Only a few deals and only one metal - copper - can expect to meet
BHP's tough requirements for an adequate return. Copper is the most
sought-after industrial metal, as existing mines age and new ones
are found in increasingly difficult locations.
But the buy-or-wait debate, say investors, bankers and analysts, is
gathering steam inside some of the industry's largest players, who
are already facing calls from some quarters to make the best of a
terrible market.
"This is exactly what BHP should be doing. Using their strength of
balance sheet to make bottom of cycle acquisitions and during boom
times pay out most of their earnings - rather than buy and or invest
at top of cycle," said Paul Xiradis, chief investment officer of
Australia-based Ausbil Investment Management, which owns BHP stock.
The world's mining giants were heavily criticized in the years after
the 2008 financial crisis, accused of making ruinous acquisitions
and - worse - pursuing costly mine projects at the top of the
market, fuelling over-supply when the market could least afford it.

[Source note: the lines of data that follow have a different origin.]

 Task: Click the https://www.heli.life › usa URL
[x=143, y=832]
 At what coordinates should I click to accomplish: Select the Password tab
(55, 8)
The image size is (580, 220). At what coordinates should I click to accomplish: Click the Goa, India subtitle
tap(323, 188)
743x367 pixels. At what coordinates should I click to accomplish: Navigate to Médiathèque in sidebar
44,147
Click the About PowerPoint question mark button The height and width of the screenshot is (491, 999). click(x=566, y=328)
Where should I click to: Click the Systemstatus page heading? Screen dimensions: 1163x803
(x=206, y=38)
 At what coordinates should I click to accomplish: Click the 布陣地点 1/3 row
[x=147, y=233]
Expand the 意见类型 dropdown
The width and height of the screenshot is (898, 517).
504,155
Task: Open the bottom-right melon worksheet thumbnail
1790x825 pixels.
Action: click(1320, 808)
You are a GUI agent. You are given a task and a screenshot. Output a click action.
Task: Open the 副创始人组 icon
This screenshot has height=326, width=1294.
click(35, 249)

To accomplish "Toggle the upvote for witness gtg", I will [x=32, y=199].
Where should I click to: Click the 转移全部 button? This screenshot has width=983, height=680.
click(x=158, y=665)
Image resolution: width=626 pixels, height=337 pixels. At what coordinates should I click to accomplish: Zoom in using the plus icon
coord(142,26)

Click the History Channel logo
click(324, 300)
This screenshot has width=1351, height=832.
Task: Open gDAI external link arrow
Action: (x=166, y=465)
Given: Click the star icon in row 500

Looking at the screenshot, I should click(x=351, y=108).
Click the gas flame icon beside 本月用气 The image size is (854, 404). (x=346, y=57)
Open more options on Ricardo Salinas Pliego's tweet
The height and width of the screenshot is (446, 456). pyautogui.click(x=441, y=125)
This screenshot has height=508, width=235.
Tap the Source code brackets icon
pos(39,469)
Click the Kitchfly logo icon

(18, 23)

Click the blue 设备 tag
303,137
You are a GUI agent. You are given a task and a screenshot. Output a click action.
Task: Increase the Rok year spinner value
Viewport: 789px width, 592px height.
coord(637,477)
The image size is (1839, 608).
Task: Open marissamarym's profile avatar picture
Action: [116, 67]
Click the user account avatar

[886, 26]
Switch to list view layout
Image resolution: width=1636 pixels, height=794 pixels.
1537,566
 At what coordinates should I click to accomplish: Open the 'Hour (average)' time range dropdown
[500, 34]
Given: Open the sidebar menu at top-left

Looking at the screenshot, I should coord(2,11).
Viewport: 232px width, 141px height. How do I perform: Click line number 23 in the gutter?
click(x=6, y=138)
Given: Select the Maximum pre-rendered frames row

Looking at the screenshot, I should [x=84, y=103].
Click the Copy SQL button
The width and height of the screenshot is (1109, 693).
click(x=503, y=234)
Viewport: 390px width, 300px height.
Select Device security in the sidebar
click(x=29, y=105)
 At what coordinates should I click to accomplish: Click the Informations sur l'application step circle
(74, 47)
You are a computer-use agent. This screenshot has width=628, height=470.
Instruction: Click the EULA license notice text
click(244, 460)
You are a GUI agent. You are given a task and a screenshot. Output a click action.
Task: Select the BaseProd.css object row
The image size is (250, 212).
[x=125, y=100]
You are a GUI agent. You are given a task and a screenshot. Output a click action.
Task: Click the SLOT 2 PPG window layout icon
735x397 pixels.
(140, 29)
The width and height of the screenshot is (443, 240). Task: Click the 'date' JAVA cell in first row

But as the cycle hits bottom, steep spending cuts have left BHP, a
mining behemoth, pumping in enough cash to stay in business but,
some analysts argue, not enough to grow. That puts the question of
whether to wait or to buy firmly on the table: is the time now, or
is it a decade too soon?
"(BHP) have a strategic dilemma," one industry banker said.
FOR SALE
Anglo, Freeport and Glencore have all put assets on the block as
part of efforts to cut debt. For now, advisers say none of those
meets BHP or indeed chief rival Rio Tinto's requirements - some are
not copper, others are too small or in risky jurisdictions once seen
as pioneering and now frowned upon.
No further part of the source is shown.